Christmas Songs We Can Do Without
You won’t find anyone who likes Christmas music much more than I do. I have to fight good common sense every year to keep from cranking up a little Bing Crosby way before Thanksgiving. But even guys like me have their limits. Even I hear a song come on the radio from time to time that makes me want to drive myself off the nearest cliff. Here’s a list of my current annoyances…
- Let It Snow (Gloria Estefan version): everybody likes a good trumpet, but 154 trumpets trying to outdo each other on higher and higher octaves are a bit much. Sing the song already, Gloria. Kill the brass.
- Santa Baby (Eartha Kitt version): nothing says, “materialistic little princess” like this song. Every time it comes on the radio I totally overlook the cutesy novelty of it and just want to park her in front of a looping commercial about starving kids in Africa starring that guy who now that I think about it looks a little like Santa Claus anyway, so there.
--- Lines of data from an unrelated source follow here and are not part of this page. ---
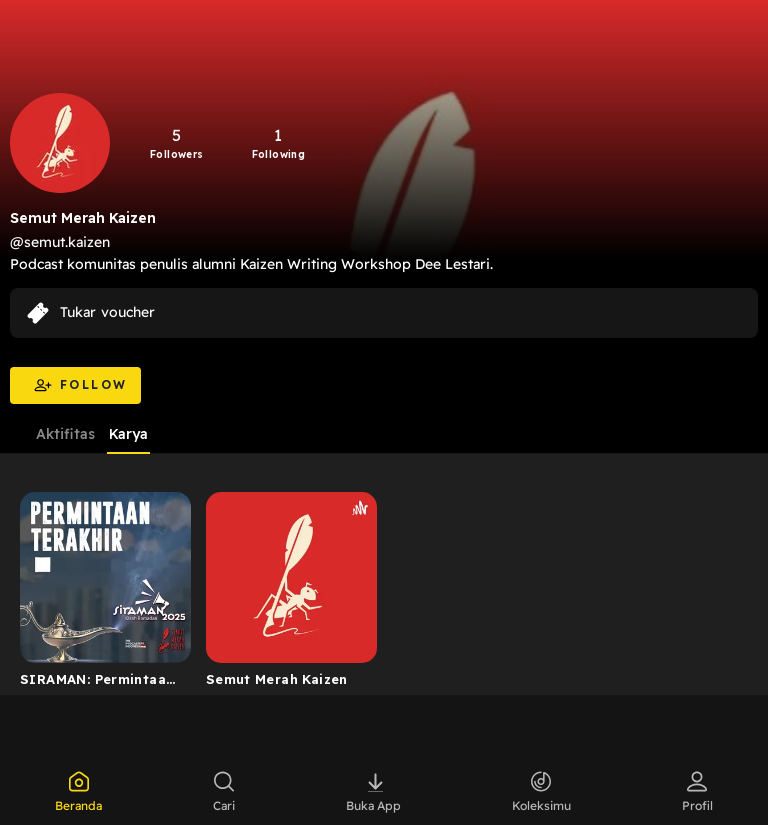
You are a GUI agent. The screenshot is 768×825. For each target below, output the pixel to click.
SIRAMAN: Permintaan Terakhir (97, 683)
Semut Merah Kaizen (277, 679)
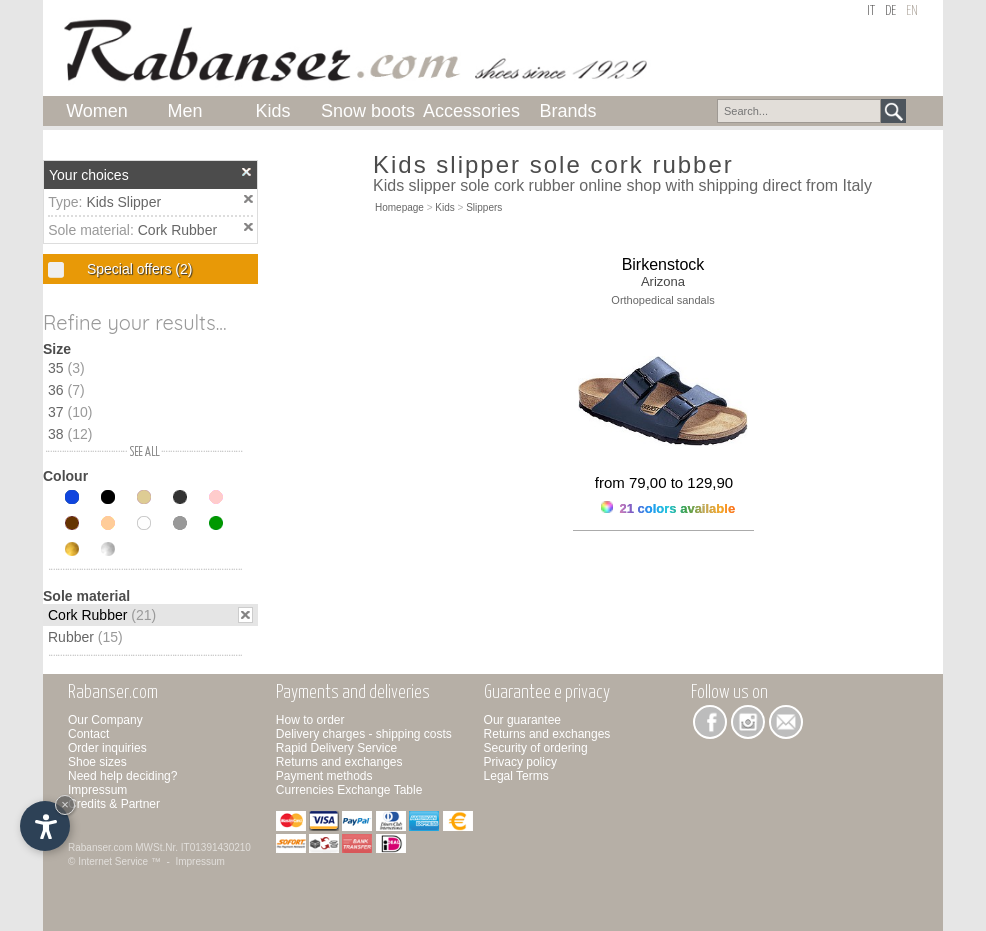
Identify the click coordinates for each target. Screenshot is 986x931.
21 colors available (668, 508)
- Santa Baby (Madonna version): same as above, except this time it sounds like a four year old singing it.
- The Chipmunk Song (Christmas Don’t Be Late): written in 1958, this song proves that the 60’s wasn’t the only decade of rampant drug use.
- Any song by the Jackson Five where Michael has a conversation with his brothers. (“I did! I did see mommy kissing Santa Claus!” “Shut up and get back in the hyperbaric chamber.”) You’re a great singer, Mike. Don’t ruin it by talking.
- I Want A Hippopotamus for Christmas: ’nuff said.
How about you? Which songs cause you to want to rip your ears from your head and feed ’em to reindeer?